Resources and tools to support assessment and analysis, including of territory of life governance and management

Methods and Tools (Prioritize any customary or locally familiar methods):

Strengths, Weaknesses, Opportunities, and Limitations / Threats (SWOL/T) analysis

This widely known method can be used at many points in a self-strengthening process, including to “review and renews” approaches and initiatives as part of ongoing learning. There are many resources available to support SWOL or SWOT analysis. Beyond Fences Vol. 2 describes the purpose, key steps, and strengths and drawbacks of SWOL analysis, noting that it is “a structured brainstorming process to elicit group perceptions of a specific aspect of, for instance, a community, environment or project. The aspect is analyzed in terms of the positive factors (strengths), negative factors (weaknesses), possible improvements (opportunities) and constraints (limitations). SWOL analysis can be useful for evaluating activities carried out in a conservation initiative. It can be focused on specific aspects of the initiative, such as services provided by external agencies or activities being undertaken by a local community.

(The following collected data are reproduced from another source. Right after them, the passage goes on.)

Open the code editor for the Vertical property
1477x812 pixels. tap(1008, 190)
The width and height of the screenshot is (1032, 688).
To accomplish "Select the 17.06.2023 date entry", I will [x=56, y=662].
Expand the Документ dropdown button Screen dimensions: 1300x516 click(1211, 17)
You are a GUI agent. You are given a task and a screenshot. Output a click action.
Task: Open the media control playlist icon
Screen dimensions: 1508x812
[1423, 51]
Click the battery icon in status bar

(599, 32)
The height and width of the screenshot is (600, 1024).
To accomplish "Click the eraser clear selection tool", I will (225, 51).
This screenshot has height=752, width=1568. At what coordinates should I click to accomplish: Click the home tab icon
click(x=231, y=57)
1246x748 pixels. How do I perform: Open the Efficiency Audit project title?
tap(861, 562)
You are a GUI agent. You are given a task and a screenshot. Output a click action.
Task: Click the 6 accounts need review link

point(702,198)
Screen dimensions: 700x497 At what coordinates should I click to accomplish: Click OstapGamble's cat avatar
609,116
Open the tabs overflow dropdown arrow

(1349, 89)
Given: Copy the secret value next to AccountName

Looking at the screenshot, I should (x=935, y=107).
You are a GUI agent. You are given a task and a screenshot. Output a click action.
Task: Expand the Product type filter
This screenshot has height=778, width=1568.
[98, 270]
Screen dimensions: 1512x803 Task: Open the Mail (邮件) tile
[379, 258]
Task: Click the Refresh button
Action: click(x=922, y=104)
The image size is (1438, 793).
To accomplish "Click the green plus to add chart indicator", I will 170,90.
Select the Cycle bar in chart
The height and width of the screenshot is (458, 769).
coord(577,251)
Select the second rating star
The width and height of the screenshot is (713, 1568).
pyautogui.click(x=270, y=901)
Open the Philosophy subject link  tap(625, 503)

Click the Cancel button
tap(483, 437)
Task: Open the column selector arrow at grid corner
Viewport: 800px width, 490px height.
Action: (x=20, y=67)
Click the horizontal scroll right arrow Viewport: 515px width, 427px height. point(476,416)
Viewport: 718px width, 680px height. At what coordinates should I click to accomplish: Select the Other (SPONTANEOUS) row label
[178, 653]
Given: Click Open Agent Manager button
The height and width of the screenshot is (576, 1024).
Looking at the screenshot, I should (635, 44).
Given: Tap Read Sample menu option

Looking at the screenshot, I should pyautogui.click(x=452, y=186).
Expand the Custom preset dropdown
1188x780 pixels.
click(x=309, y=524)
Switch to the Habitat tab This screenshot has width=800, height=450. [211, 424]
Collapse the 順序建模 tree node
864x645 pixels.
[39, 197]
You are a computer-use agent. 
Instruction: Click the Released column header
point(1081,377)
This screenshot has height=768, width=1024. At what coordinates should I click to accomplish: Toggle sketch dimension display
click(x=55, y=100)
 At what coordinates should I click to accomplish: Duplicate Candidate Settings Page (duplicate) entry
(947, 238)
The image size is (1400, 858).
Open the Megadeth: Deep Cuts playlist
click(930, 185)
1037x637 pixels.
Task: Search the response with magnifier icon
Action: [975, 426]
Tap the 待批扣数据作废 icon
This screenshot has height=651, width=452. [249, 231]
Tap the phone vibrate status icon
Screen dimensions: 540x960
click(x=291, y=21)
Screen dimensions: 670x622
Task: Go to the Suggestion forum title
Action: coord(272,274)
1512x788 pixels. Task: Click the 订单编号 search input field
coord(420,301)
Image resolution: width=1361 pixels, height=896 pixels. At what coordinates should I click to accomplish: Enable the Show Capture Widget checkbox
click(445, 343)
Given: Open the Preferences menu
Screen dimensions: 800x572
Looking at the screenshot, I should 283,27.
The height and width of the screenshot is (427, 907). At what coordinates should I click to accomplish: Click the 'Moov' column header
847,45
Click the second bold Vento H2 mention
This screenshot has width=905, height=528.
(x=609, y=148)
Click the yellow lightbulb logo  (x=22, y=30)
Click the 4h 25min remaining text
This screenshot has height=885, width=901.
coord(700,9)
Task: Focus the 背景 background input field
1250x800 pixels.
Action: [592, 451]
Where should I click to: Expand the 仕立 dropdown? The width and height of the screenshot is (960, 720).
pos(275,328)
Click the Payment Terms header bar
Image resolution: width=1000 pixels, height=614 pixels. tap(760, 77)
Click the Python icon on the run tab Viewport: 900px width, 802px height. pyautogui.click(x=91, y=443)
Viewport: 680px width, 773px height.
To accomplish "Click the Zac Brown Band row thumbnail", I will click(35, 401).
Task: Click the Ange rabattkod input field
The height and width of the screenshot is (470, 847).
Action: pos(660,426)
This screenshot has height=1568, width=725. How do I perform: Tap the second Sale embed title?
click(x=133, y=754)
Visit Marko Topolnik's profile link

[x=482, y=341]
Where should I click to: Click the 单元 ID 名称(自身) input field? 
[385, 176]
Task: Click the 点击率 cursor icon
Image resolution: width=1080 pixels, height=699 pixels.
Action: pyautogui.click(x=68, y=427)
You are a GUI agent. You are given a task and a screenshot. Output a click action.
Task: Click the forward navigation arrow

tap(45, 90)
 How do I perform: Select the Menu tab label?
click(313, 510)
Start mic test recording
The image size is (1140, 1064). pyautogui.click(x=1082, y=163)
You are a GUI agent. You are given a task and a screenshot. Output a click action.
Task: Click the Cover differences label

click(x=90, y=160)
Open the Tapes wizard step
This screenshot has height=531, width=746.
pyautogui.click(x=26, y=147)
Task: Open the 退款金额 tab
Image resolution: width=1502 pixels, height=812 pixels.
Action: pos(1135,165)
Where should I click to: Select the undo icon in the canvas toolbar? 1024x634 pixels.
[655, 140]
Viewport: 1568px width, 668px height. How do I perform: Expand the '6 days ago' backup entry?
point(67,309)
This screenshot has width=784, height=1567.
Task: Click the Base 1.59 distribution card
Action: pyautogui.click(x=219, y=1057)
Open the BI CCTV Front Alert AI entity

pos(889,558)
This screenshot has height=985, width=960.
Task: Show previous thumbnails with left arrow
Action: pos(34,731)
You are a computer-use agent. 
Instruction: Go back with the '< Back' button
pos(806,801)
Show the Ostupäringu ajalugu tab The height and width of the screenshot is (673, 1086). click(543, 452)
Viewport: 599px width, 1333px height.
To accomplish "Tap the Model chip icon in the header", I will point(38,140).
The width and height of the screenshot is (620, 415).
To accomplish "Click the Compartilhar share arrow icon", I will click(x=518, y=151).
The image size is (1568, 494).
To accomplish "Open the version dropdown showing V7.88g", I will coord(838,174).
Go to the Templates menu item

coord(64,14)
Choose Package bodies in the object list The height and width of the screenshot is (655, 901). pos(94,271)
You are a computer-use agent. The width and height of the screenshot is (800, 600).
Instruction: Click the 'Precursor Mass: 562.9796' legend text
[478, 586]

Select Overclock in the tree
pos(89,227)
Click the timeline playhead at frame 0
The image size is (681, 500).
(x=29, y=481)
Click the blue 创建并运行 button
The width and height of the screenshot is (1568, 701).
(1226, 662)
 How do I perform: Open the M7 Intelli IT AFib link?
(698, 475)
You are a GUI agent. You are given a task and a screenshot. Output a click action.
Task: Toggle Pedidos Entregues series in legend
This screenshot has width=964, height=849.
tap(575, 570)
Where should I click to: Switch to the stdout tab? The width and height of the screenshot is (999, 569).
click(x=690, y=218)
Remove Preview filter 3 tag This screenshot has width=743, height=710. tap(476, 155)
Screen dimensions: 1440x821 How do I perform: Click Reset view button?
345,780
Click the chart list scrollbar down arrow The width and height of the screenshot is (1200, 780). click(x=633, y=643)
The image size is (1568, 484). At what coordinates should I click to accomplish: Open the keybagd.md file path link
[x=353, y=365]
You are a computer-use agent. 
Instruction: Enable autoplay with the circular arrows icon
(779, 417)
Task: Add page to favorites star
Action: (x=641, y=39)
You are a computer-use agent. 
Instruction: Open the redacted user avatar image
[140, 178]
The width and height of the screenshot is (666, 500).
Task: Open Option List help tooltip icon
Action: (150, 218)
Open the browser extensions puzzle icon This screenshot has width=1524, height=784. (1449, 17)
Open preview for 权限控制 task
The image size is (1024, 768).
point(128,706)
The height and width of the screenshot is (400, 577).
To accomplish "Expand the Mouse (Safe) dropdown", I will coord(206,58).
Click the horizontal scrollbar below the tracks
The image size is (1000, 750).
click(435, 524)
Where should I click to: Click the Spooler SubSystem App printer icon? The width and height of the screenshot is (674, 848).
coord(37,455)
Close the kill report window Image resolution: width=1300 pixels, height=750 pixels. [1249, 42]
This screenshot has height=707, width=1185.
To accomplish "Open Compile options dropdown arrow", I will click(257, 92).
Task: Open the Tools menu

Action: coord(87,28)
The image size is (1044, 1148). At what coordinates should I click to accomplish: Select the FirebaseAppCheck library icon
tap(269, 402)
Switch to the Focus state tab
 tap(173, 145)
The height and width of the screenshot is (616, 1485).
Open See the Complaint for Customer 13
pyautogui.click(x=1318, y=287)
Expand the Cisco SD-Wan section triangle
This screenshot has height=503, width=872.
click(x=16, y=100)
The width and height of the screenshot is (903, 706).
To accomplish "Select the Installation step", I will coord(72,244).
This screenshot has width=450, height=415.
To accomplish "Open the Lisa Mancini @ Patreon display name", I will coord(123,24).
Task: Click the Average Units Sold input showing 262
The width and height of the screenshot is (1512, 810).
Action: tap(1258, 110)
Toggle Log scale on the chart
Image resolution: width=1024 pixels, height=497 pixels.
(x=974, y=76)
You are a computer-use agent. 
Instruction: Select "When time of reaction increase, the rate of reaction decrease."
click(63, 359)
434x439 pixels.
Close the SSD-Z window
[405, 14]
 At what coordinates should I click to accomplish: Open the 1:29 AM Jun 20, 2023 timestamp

It can also be used by specific interests (or stakeholders) to clarify their views on a proposal before meeting with other interest groups.” (Read more at Borrini-Feyerabend with Buchan 1997:163-164)

Others methods to consider include:

  • Well-being self-assessments (see Shrumm and Jonas 2012)
  • Problem Tree Analysis to understand root causes (see Mayer et al. 2013:36)
  • Appreciative Inquiry – asking ‘what is working and how can we build on it?’ (See AI Commons)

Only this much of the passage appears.